◆ **Excerpted records**
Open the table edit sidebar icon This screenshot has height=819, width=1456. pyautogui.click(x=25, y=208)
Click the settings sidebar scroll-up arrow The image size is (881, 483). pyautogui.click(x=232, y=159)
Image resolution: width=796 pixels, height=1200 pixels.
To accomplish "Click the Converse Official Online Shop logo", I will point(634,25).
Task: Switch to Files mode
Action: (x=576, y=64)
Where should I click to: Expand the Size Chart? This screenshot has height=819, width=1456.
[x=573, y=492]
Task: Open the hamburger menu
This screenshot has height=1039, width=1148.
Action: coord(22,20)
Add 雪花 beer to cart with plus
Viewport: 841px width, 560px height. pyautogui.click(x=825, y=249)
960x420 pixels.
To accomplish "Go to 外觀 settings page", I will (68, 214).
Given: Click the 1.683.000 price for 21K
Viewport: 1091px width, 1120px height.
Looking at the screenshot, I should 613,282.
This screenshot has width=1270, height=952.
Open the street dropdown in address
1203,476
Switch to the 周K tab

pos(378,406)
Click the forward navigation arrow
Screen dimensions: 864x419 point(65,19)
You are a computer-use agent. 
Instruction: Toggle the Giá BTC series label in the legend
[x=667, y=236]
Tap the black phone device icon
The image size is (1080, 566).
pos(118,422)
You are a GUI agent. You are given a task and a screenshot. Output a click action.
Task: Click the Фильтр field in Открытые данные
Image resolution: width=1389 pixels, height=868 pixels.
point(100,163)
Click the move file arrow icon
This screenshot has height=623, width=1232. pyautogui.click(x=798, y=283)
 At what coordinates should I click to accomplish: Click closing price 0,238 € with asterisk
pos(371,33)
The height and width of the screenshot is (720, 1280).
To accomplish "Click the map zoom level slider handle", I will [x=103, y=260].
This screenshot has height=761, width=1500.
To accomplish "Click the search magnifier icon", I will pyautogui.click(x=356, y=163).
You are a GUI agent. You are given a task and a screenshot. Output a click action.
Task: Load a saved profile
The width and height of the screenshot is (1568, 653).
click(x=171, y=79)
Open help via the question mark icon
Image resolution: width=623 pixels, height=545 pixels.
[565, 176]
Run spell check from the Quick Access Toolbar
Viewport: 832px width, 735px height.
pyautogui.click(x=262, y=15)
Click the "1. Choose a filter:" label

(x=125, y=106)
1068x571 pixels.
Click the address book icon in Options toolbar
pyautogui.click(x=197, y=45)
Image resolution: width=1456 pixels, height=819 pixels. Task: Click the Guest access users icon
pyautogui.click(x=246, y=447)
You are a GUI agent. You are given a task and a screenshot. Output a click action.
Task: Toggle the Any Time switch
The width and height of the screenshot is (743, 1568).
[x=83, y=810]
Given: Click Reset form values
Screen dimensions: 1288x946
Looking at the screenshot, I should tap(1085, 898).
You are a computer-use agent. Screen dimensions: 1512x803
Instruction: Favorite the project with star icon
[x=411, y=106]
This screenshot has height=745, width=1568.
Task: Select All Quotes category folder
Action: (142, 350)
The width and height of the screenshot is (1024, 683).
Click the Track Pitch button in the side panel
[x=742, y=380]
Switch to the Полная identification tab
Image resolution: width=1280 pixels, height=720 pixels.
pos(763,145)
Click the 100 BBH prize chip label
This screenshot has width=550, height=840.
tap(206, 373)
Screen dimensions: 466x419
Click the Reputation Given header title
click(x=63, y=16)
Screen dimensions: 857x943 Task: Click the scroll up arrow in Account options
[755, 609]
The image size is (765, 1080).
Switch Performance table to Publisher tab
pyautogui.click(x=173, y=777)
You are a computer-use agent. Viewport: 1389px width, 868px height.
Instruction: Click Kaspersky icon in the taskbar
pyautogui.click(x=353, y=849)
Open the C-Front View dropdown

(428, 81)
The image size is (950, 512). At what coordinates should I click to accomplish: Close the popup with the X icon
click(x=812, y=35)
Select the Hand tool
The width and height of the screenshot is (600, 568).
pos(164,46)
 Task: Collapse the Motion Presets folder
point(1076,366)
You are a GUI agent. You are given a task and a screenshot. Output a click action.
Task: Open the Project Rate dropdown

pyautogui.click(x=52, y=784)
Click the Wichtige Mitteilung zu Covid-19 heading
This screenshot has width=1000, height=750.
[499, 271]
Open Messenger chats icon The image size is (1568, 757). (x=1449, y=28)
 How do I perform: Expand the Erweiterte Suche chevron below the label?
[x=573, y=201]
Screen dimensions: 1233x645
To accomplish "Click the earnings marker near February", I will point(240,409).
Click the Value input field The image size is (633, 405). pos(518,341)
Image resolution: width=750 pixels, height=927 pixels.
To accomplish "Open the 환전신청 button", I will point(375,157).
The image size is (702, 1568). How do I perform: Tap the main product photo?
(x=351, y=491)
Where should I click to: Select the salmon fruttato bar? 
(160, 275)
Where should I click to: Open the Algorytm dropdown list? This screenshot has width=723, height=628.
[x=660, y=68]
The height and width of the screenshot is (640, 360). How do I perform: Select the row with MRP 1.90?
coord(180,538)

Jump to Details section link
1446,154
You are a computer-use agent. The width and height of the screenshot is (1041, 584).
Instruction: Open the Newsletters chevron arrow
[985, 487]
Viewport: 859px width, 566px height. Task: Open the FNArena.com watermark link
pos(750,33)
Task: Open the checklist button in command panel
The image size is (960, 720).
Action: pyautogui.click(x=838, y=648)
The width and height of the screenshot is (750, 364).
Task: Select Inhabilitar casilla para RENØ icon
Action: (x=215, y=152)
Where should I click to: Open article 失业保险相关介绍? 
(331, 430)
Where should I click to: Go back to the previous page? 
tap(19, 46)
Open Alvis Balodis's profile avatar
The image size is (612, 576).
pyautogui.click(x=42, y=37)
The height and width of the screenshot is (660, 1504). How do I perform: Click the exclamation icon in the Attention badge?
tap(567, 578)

◆ **Stated problem**
Reproduce every one of the lines above verbatim.

◆ **Solution to the exercise**
Open the table edit sidebar icon This screenshot has height=819, width=1456. pyautogui.click(x=25, y=208)
Click the settings sidebar scroll-up arrow The image size is (881, 483). pyautogui.click(x=232, y=159)
Image resolution: width=796 pixels, height=1200 pixels.
To accomplish "Click the Converse Official Online Shop logo", I will point(634,25).
Task: Switch to Files mode
Action: (x=576, y=64)
Where should I click to: Expand the Size Chart? This screenshot has height=819, width=1456.
[x=573, y=492]
Task: Open the hamburger menu
This screenshot has height=1039, width=1148.
Action: coord(22,20)
Add 雪花 beer to cart with plus
Viewport: 841px width, 560px height. pyautogui.click(x=825, y=249)
960x420 pixels.
To accomplish "Go to 外觀 settings page", I will (68, 214).
Given: Click the 1.683.000 price for 21K
Viewport: 1091px width, 1120px height.
Looking at the screenshot, I should 613,282.
This screenshot has width=1270, height=952.
Open the street dropdown in address
1203,476
Switch to the 周K tab

pos(378,406)
Click the forward navigation arrow
Screen dimensions: 864x419 point(65,19)
You are a computer-use agent. 
Instruction: Toggle the Giá BTC series label in the legend
[x=667, y=236]
Tap the black phone device icon
The image size is (1080, 566).
pos(118,422)
You are a GUI agent. You are given a task and a screenshot. Output a click action.
Task: Click the Фильтр field in Открытые данные
Image resolution: width=1389 pixels, height=868 pixels.
point(100,163)
Click the move file arrow icon
This screenshot has height=623, width=1232. pyautogui.click(x=798, y=283)
 At what coordinates should I click to accomplish: Click closing price 0,238 € with asterisk
pos(371,33)
The height and width of the screenshot is (720, 1280).
To accomplish "Click the map zoom level slider handle", I will [x=103, y=260].
This screenshot has height=761, width=1500.
To accomplish "Click the search magnifier icon", I will pyautogui.click(x=356, y=163).
You are a GUI agent. You are given a task and a screenshot. Output a click action.
Task: Load a saved profile
The width and height of the screenshot is (1568, 653).
click(x=171, y=79)
Open help via the question mark icon
Image resolution: width=623 pixels, height=545 pixels.
[565, 176]
Run spell check from the Quick Access Toolbar
Viewport: 832px width, 735px height.
pyautogui.click(x=262, y=15)
Click the "1. Choose a filter:" label

(x=125, y=106)
1068x571 pixels.
Click the address book icon in Options toolbar
pyautogui.click(x=197, y=45)
Image resolution: width=1456 pixels, height=819 pixels. Task: Click the Guest access users icon
pyautogui.click(x=246, y=447)
You are a GUI agent. You are given a task and a screenshot. Output a click action.
Task: Toggle the Any Time switch
The width and height of the screenshot is (743, 1568).
[x=83, y=810]
Given: Click Reset form values
Screen dimensions: 1288x946
Looking at the screenshot, I should tap(1085, 898).
You are a computer-use agent. Screen dimensions: 1512x803
Instruction: Favorite the project with star icon
[x=411, y=106]
This screenshot has height=745, width=1568.
Task: Select All Quotes category folder
Action: (142, 350)
The width and height of the screenshot is (1024, 683).
Click the Track Pitch button in the side panel
[x=742, y=380]
Switch to the Полная identification tab
Image resolution: width=1280 pixels, height=720 pixels.
pos(763,145)
Click the 100 BBH prize chip label
This screenshot has width=550, height=840.
tap(206, 373)
Screen dimensions: 466x419
Click the Reputation Given header title
click(x=63, y=16)
Screen dimensions: 857x943 Task: Click the scroll up arrow in Account options
[755, 609]
The image size is (765, 1080).
Switch Performance table to Publisher tab
pyautogui.click(x=173, y=777)
You are a computer-use agent. Viewport: 1389px width, 868px height.
Instruction: Click Kaspersky icon in the taskbar
pyautogui.click(x=353, y=849)
Open the C-Front View dropdown

(428, 81)
The image size is (950, 512). At what coordinates should I click to accomplish: Close the popup with the X icon
click(x=812, y=35)
Select the Hand tool
The width and height of the screenshot is (600, 568).
pos(164,46)
 Task: Collapse the Motion Presets folder
point(1076,366)
You are a GUI agent. You are given a task and a screenshot. Output a click action.
Task: Open the Project Rate dropdown

pyautogui.click(x=52, y=784)
Click the Wichtige Mitteilung zu Covid-19 heading
This screenshot has width=1000, height=750.
[499, 271]
Open Messenger chats icon The image size is (1568, 757). (x=1449, y=28)
 How do I perform: Expand the Erweiterte Suche chevron below the label?
[x=573, y=201]
Screen dimensions: 1233x645
To accomplish "Click the earnings marker near February", I will point(240,409).
Click the Value input field The image size is (633, 405). pos(518,341)
Image resolution: width=750 pixels, height=927 pixels.
To accomplish "Open the 환전신청 button", I will point(375,157).
The image size is (702, 1568). How do I perform: Tap the main product photo?
(x=351, y=491)
Where should I click to: Select the salmon fruttato bar? 
(160, 275)
Where should I click to: Open the Algorytm dropdown list? This screenshot has width=723, height=628.
[x=660, y=68]
The height and width of the screenshot is (640, 360). How do I perform: Select the row with MRP 1.90?
coord(180,538)

Jump to Details section link
1446,154
You are a computer-use agent. The width and height of the screenshot is (1041, 584).
Instruction: Open the Newsletters chevron arrow
[985, 487]
Viewport: 859px width, 566px height. Task: Open the FNArena.com watermark link
pos(750,33)
Task: Open the checklist button in command panel
The image size is (960, 720).
Action: pyautogui.click(x=838, y=648)
The width and height of the screenshot is (750, 364).
Task: Select Inhabilitar casilla para RENØ icon
Action: (x=215, y=152)
Where should I click to: Open article 失业保险相关介绍? 
(331, 430)
Where should I click to: Go back to the previous page? 
tap(19, 46)
Open Alvis Balodis's profile avatar
The image size is (612, 576).
pyautogui.click(x=42, y=37)
The height and width of the screenshot is (660, 1504). How do I perform: Click the exclamation icon in the Attention badge?
tap(567, 578)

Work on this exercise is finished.